## ACTIVITY
The full listing should be transcribed verbatim.

## MATERIAL FOR THIS TASK
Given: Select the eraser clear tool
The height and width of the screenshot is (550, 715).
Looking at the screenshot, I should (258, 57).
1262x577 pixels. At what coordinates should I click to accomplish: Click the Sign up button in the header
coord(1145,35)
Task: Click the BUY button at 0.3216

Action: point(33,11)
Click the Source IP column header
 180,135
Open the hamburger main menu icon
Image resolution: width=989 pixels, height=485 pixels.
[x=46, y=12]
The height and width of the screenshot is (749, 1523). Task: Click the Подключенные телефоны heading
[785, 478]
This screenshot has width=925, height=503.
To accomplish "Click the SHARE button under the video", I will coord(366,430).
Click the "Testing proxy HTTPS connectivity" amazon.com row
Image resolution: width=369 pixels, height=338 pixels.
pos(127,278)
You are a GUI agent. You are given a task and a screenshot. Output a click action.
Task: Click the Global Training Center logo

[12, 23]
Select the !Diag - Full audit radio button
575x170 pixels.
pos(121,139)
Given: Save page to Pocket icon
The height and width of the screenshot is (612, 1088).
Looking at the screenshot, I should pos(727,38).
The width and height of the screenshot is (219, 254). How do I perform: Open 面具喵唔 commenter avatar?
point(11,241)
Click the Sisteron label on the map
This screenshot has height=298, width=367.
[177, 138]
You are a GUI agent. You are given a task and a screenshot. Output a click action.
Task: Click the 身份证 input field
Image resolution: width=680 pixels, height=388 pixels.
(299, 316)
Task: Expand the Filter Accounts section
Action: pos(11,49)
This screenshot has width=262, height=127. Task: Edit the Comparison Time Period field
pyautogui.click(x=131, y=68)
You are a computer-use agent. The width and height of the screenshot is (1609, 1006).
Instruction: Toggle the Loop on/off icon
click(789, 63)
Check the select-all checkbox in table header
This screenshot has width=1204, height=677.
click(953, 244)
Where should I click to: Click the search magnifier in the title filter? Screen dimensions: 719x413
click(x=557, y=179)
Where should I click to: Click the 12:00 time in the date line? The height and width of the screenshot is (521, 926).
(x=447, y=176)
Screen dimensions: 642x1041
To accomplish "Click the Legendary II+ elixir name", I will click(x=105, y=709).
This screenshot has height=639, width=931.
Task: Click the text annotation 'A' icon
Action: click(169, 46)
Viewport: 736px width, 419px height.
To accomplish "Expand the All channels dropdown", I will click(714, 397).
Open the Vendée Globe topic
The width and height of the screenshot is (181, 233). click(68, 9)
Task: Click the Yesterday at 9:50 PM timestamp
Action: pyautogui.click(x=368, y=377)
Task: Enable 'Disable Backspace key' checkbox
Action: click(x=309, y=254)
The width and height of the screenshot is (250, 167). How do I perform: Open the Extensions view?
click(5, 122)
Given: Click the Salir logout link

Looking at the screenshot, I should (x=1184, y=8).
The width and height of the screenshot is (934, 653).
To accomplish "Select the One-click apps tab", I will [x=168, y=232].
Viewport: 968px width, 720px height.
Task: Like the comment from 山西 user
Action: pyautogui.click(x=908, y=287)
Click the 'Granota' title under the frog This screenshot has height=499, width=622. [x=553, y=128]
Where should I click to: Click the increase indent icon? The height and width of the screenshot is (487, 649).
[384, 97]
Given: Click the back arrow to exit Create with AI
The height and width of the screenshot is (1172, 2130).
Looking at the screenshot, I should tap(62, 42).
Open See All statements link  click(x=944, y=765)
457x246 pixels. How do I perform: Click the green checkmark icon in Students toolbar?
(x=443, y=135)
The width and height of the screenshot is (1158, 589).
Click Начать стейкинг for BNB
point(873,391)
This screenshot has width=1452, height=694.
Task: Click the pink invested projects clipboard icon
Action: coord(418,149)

## RESULT OF THIS EXERCISE
Given: Select the eraser clear tool
The height and width of the screenshot is (550, 715).
Looking at the screenshot, I should (258, 57).
1262x577 pixels. At what coordinates should I click to accomplish: Click the Sign up button in the header
coord(1145,35)
Task: Click the BUY button at 0.3216

Action: point(33,11)
Click the Source IP column header
 180,135
Open the hamburger main menu icon
Image resolution: width=989 pixels, height=485 pixels.
[x=46, y=12]
The height and width of the screenshot is (749, 1523). Task: Click the Подключенные телефоны heading
[785, 478]
This screenshot has width=925, height=503.
To accomplish "Click the SHARE button under the video", I will coord(366,430).
Click the "Testing proxy HTTPS connectivity" amazon.com row
Image resolution: width=369 pixels, height=338 pixels.
pos(127,278)
You are a GUI agent. You are given a task and a screenshot. Output a click action.
Task: Click the Global Training Center logo

[12, 23]
Select the !Diag - Full audit radio button
575x170 pixels.
pos(121,139)
Given: Save page to Pocket icon
The height and width of the screenshot is (612, 1088).
Looking at the screenshot, I should pos(727,38).
The width and height of the screenshot is (219, 254). How do I perform: Open 面具喵唔 commenter avatar?
point(11,241)
Click the Sisteron label on the map
This screenshot has height=298, width=367.
[177, 138]
You are a GUI agent. You are given a task and a screenshot. Output a click action.
Task: Click the 身份证 input field
Image resolution: width=680 pixels, height=388 pixels.
(299, 316)
Task: Expand the Filter Accounts section
Action: pos(11,49)
This screenshot has width=262, height=127. Task: Edit the Comparison Time Period field
pyautogui.click(x=131, y=68)
You are a computer-use agent. The width and height of the screenshot is (1609, 1006).
Instruction: Toggle the Loop on/off icon
click(789, 63)
Check the select-all checkbox in table header
This screenshot has width=1204, height=677.
click(953, 244)
Where should I click to: Click the search magnifier in the title filter? Screen dimensions: 719x413
click(x=557, y=179)
Where should I click to: Click the 12:00 time in the date line? The height and width of the screenshot is (521, 926).
(x=447, y=176)
Screen dimensions: 642x1041
To accomplish "Click the Legendary II+ elixir name", I will click(x=105, y=709).
This screenshot has height=639, width=931.
Task: Click the text annotation 'A' icon
Action: click(169, 46)
Viewport: 736px width, 419px height.
To accomplish "Expand the All channels dropdown", I will click(714, 397).
Open the Vendée Globe topic
The width and height of the screenshot is (181, 233). click(68, 9)
Task: Click the Yesterday at 9:50 PM timestamp
Action: pyautogui.click(x=368, y=377)
Task: Enable 'Disable Backspace key' checkbox
Action: click(x=309, y=254)
The width and height of the screenshot is (250, 167). How do I perform: Open the Extensions view?
click(5, 122)
Given: Click the Salir logout link

Looking at the screenshot, I should (x=1184, y=8).
The width and height of the screenshot is (934, 653).
To accomplish "Select the One-click apps tab", I will [x=168, y=232].
Viewport: 968px width, 720px height.
Task: Like the comment from 山西 user
Action: pyautogui.click(x=908, y=287)
Click the 'Granota' title under the frog This screenshot has height=499, width=622. [x=553, y=128]
Where should I click to: Click the increase indent icon? The height and width of the screenshot is (487, 649).
[384, 97]
Given: Click the back arrow to exit Create with AI
The height and width of the screenshot is (1172, 2130).
Looking at the screenshot, I should tap(62, 42).
Open See All statements link  click(x=944, y=765)
457x246 pixels. How do I perform: Click the green checkmark icon in Students toolbar?
(x=443, y=135)
The width and height of the screenshot is (1158, 589).
Click Начать стейкинг for BNB
point(873,391)
This screenshot has width=1452, height=694.
Task: Click the pink invested projects clipboard icon
Action: coord(418,149)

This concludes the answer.